What you are asked to do: Nothing but the lines from the start of the records through the line that contains "Corporate Website (89, 404)" is to be copied, and each is to be copied exactly.

[Saved data entries]
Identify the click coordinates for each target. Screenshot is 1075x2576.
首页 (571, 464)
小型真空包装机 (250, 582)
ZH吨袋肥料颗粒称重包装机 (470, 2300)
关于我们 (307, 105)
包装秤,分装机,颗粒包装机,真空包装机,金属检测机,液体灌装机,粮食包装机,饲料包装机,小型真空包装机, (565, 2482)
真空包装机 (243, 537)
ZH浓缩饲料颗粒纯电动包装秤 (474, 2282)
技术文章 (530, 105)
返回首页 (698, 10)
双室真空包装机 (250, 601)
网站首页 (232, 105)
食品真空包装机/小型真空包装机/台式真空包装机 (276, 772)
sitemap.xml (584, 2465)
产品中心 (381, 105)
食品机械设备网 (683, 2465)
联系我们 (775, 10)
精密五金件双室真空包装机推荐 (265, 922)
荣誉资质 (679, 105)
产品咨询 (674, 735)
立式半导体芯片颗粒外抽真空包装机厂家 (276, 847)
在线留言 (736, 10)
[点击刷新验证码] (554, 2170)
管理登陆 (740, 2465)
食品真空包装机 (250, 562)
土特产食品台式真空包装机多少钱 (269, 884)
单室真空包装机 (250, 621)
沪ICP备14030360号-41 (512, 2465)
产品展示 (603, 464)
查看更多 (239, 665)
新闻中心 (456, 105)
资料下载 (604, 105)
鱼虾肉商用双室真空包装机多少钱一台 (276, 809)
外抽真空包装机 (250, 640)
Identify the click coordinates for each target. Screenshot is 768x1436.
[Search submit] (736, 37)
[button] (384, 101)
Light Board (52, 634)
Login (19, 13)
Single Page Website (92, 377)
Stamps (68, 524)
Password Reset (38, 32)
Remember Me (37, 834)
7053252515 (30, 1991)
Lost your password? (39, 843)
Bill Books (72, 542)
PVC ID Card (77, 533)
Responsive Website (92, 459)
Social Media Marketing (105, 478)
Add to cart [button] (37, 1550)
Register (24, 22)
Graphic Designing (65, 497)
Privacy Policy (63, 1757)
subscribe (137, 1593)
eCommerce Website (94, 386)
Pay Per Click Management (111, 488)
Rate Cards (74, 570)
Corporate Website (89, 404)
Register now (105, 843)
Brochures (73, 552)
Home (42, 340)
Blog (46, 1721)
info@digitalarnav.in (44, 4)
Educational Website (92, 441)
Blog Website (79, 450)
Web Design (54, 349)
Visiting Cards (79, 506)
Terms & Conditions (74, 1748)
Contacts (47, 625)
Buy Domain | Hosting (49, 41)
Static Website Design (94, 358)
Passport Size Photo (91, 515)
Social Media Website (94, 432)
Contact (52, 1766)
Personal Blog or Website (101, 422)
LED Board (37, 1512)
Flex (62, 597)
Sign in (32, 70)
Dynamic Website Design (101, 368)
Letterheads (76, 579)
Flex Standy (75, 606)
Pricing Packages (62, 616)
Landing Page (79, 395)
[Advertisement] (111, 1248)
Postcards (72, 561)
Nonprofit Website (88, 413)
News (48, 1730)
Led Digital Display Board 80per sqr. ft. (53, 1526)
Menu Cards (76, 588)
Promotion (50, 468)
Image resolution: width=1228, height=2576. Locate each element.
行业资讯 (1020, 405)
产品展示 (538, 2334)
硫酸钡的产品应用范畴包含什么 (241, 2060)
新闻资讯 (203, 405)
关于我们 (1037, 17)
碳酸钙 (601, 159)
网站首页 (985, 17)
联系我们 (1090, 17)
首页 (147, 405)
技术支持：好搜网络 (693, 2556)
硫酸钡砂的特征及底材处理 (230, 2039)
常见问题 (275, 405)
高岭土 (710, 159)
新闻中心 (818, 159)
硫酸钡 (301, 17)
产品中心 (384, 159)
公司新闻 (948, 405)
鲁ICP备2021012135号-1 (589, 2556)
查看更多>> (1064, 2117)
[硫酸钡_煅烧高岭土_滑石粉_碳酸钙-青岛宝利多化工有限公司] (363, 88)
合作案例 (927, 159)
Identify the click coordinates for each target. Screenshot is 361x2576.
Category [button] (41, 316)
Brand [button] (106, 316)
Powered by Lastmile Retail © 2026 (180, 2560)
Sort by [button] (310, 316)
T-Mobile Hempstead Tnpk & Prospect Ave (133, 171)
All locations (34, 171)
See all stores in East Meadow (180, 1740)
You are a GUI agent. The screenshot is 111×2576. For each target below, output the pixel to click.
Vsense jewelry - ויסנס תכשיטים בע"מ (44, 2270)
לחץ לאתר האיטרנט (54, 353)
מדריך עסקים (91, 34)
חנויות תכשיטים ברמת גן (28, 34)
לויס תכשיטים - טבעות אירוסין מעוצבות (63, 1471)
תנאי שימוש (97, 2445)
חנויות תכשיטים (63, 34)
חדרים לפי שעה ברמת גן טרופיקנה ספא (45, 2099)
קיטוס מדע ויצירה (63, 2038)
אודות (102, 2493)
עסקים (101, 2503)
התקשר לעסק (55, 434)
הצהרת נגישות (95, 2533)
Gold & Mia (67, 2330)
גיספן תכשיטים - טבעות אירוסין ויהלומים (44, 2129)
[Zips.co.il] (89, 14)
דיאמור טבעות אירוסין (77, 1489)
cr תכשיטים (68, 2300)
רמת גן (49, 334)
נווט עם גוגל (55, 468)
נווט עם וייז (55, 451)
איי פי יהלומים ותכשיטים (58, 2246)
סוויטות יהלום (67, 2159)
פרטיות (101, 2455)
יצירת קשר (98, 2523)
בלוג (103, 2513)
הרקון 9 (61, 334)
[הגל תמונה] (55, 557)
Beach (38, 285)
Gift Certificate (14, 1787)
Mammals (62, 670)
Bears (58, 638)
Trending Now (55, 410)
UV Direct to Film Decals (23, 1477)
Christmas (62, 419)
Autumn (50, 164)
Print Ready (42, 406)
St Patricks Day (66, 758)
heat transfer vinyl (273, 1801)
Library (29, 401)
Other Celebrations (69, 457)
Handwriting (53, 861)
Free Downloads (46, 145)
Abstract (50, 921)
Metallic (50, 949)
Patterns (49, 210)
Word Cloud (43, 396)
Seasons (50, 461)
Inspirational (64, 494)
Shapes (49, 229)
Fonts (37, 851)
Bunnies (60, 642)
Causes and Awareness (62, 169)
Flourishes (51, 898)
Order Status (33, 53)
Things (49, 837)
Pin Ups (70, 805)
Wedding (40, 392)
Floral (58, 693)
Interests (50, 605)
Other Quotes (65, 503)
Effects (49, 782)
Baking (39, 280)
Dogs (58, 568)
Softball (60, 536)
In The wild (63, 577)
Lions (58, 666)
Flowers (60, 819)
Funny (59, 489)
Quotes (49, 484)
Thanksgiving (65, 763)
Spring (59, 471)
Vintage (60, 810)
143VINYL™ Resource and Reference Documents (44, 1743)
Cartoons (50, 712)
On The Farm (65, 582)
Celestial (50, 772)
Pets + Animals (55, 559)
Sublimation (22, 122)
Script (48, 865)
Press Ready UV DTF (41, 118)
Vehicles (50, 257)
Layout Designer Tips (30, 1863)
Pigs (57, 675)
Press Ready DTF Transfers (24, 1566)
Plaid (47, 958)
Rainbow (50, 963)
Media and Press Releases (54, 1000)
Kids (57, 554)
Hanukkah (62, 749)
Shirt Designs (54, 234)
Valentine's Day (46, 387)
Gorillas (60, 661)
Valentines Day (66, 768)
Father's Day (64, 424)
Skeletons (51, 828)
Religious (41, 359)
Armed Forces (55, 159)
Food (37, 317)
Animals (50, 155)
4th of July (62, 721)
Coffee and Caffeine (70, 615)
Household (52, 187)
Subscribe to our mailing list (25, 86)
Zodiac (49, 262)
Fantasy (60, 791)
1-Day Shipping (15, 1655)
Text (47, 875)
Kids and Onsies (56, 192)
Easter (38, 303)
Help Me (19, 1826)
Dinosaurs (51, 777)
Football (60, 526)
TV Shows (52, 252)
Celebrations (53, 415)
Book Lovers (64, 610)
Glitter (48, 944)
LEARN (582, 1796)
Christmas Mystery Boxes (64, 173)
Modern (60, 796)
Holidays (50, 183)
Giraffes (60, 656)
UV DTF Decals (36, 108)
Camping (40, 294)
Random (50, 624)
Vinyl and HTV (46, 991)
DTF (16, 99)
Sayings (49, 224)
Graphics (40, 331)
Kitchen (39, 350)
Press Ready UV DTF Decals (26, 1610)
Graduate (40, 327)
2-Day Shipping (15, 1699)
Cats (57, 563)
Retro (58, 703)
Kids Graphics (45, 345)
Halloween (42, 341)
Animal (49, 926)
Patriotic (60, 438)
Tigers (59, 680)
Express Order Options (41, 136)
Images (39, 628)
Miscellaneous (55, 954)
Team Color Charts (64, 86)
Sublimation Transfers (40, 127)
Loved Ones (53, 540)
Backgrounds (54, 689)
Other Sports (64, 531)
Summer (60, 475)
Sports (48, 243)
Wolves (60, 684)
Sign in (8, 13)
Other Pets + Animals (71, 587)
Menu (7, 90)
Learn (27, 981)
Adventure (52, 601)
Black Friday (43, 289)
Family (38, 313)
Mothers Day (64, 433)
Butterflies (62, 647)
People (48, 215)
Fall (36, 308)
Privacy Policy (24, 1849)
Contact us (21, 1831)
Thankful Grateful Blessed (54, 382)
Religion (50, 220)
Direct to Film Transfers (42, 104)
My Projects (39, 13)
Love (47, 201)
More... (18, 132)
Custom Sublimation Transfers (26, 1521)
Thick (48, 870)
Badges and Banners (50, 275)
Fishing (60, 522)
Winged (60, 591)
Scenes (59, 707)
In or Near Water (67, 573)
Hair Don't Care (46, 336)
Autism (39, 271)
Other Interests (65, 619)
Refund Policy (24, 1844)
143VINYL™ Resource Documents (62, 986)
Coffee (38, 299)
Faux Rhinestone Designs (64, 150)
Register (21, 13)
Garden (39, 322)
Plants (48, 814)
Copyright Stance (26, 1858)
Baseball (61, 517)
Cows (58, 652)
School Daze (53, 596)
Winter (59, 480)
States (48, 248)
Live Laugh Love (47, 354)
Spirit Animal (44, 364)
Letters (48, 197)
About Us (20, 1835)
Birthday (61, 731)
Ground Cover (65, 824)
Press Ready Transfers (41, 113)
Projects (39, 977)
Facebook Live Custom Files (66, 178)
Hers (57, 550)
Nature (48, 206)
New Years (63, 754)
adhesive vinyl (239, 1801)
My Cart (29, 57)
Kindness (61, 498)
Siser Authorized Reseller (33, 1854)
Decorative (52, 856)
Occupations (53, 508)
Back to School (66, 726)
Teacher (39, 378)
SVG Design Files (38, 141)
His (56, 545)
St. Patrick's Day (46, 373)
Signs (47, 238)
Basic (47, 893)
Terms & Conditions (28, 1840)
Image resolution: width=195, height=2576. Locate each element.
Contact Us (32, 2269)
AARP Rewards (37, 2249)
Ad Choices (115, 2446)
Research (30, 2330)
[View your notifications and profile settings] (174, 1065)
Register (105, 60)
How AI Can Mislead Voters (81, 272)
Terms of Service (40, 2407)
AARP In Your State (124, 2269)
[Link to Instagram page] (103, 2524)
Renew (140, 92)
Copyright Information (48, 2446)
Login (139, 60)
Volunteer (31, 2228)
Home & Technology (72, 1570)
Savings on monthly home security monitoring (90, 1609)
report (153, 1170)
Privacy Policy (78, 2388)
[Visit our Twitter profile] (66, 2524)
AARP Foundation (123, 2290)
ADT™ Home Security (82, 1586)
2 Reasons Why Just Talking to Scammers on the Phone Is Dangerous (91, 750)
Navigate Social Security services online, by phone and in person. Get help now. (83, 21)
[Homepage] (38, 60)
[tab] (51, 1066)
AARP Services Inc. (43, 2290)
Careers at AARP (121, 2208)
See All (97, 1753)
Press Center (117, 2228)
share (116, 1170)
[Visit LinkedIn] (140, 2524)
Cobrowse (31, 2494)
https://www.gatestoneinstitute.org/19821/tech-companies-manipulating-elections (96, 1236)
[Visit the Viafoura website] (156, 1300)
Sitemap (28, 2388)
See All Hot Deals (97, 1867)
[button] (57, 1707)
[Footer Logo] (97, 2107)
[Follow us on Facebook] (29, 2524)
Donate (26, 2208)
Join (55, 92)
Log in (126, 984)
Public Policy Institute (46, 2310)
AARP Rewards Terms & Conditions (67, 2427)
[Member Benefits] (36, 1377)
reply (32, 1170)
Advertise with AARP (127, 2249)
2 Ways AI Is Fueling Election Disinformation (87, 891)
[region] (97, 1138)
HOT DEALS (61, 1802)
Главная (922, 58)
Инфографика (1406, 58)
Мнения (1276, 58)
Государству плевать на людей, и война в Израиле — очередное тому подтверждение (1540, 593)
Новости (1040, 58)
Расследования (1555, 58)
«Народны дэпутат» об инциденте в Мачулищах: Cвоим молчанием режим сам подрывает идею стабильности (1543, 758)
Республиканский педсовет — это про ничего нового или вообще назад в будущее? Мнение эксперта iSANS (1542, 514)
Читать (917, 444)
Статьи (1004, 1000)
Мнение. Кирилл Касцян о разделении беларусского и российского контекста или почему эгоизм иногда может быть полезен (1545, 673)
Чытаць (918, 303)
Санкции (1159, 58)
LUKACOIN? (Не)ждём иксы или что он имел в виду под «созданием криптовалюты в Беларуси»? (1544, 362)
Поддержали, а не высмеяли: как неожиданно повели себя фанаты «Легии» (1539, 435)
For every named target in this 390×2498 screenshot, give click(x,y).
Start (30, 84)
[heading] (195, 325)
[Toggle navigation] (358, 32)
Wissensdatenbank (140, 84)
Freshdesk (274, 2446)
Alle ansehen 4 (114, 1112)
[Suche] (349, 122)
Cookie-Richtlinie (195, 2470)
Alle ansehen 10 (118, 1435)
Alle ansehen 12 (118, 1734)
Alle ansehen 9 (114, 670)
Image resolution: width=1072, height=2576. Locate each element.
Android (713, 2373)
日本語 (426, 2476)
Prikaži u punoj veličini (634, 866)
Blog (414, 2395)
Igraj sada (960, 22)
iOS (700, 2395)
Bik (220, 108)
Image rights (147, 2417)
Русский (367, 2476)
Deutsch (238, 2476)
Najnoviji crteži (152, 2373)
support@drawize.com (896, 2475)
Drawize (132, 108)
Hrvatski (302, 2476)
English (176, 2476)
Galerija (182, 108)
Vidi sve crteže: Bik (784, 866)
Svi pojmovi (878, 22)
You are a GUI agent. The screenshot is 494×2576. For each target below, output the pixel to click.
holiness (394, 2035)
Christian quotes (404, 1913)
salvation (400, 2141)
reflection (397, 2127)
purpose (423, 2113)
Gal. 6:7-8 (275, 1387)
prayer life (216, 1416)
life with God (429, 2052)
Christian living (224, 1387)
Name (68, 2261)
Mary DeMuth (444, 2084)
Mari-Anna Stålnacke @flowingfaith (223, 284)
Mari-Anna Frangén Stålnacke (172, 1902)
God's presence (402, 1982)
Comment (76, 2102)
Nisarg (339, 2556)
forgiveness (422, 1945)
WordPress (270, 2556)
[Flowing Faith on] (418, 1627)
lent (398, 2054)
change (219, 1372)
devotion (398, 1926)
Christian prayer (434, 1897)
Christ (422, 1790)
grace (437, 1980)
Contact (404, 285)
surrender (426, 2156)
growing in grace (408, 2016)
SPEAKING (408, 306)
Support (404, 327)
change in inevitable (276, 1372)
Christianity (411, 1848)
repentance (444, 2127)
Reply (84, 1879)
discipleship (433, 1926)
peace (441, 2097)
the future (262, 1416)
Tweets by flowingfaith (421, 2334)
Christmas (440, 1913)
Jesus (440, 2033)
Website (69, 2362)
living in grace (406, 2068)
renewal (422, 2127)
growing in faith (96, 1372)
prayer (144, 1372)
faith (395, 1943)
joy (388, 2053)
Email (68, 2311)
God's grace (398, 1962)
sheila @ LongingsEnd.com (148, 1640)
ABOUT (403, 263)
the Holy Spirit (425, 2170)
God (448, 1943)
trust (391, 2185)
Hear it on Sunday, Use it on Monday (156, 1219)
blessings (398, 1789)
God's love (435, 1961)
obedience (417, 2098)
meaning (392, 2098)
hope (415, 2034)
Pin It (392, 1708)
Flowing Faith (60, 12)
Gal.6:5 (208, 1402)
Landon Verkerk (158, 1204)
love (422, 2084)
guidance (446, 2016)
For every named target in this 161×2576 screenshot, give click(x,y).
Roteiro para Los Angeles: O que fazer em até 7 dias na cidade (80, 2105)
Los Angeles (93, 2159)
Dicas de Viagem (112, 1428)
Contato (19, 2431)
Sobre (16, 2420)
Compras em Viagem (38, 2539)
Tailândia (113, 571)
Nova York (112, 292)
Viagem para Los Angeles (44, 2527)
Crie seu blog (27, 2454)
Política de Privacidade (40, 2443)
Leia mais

Finished exercise:
Identify the click coordinates for each target. Screenshot is 1075x2576.
首页 (571, 464)
小型真空包装机 (250, 582)
ZH吨袋肥料颗粒称重包装机 (470, 2300)
关于我们 (307, 105)
包装秤,分装机,颗粒包装机,真空包装机,金属检测机,液体灌装机,粮食包装机,饲料包装机,小型真空包装机, (565, 2482)
真空包装机 (243, 537)
ZH浓缩饲料颗粒纯电动包装秤 (474, 2282)
技术文章 (530, 105)
返回首页 (698, 10)
双室真空包装机 (250, 601)
网站首页 (232, 105)
食品真空包装机/小型真空包装机/台式真空包装机 (276, 772)
sitemap.xml (584, 2465)
产品中心 (381, 105)
食品机械设备网 (683, 2465)
联系我们 (775, 10)
精密五金件双室真空包装机推荐 (265, 922)
荣誉资质 (679, 105)
产品咨询 (674, 735)
立式半导体芯片颗粒外抽真空包装机厂家 (276, 847)
在线留言 (736, 10)
[点击刷新验证码] (554, 2170)
管理登陆 (740, 2465)
食品真空包装机 (250, 562)
土特产食品台式真空包装机多少钱 (269, 884)
单室真空包装机 (250, 621)
沪ICP备14030360号-41 (512, 2465)
产品展示 (603, 464)
查看更多 (239, 665)
新闻中心 (456, 105)
资料下载 (604, 105)
鱼虾肉商用双室真空包装机多少钱一台 (276, 809)
外抽真空包装机 (250, 640)
Identify the click coordinates for each target. Screenshot is 768x1436.
[Search submit] (736, 37)
[button] (384, 101)
Light Board (52, 634)
Login (19, 13)
Single Page Website (92, 377)
Stamps (68, 524)
Password Reset (38, 32)
Remember Me (37, 834)
7053252515 (30, 1991)
Lost your password? (39, 843)
Bill Books (72, 542)
PVC ID Card (77, 533)
Responsive Website (92, 459)
Social Media Marketing (105, 478)
Add to cart [button] (37, 1550)
Register (24, 22)
Graphic Designing (65, 497)
Privacy Policy (63, 1757)
subscribe (137, 1593)
eCommerce Website (94, 386)
Pay Per Click Management (111, 488)
Rate Cards (74, 570)
Corporate Website (89, 404)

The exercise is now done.